In Svezia le uniche misure di distanziamento sociale adottate prevedono il divieto dei raduni con oltre cinquanta persone e delle visite nelle case di riposo. Per il resto ci si è appellati al senso di responsabilità individuale. Con un tweet, l'Agenzia di sanità pubblica svedese ha nei giorni scorsi smentito, almeno parzialmente, la previsione secondo la quale Stoccolma, epicentro dell'epidemia in Svezia, avrebbe potuto raggiungere l'immunità di gregge a maggio. «Abbiamo rilevato errori nel rapporto e in questo momento gli autori stanno esaminando nuovamente il materiale. Pubblicheremo di nuovo il rapporto non appena l'esame sarà concluso». La previsione era basata su un modello matematico che si avvaleva dei dati del contagio e in un primo momento era stata ritenuta probabile dall'Agenzia di sanità pubblica fautrice appunto dell'immunità di gregge.

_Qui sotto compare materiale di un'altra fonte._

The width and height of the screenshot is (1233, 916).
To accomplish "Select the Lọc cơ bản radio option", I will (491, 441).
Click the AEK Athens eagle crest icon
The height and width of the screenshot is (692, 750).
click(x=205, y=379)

Nei giorni scorsi, del resto, la stessa Organizzazione mondiale della sanità ha spiegato come sia ancora bassa la proporzione della popolazione mondiale che ha già sviluppato gli anticorpi al coronavirus e quanto lontano possa essere il raggiungimento dell'obiettivo dell'immunità di gregge. «I risultati dei primi test sierologici che sono stati condotti in varie parti del mondo indicano che una proporzione inferiore alle attese ha sviluppato anticorpi, il che significa che una proporzione ancora molto più ampia è ancora suscettibile al Covid-19». Lo ha detto a Ginevra Maria Van Kerkhove, responsabile dell'Unità malattie emergenti, spiegando come nella maggioranza degli studi la percentuale è stata inferiore al 10% con un massimo del 14% in Germania.

Questo porta a pensare, ha spiegato, che siamo ancora lontani da una possibile situazione di immunità di gregge e dobbiamo essere cauti anche nel celebrare i successi che si stanno registrando in alcune zone del mondo: «Certo è fantastico che in alcuni Paesi si stia finalmente registrando un miglioramento della situazione per quanto riguarda la diffusione del virus ma dobbiamo essere molto cauti nel misurare il successo perché il virus può riemergere. Continuare a cercare casi e trovarli e isolare i positivi e avere in vigore programmi di identificazione di tutti i contatti fa parte del successo: su questo punto bisogna insistere. Dobbiamo essere contenti e orgogliosi dei risultati raggiunti in alcuni Paesi ma non abbassare assolutamente la guardia. E bisogna agire con prudenza perché rimuovere le misure di lockdown con troppa fretta può portare a un risorgere del problema».

Appunto quello che spiega lo studio australiano sull'immunità di gregge. Il rischio, dice ancora Raina MacIntyre è che «si avrebbe metà della forza lavoro in malattia o in quarantena e una massiccia insorgenza del virus negli ospedali, a spese di altri interventi e trattamenti». Inoltre, conclude: «Al momento non sappiamo quanto duri l'immunità da Covid-19, non sappiamo se si formino mutazioni anche minori che farebbero circolare un ceppo leggermente differente. Se questo avvenisse, non sappiamo se una precedente esposizione offrirebbe una sufficiente immunità».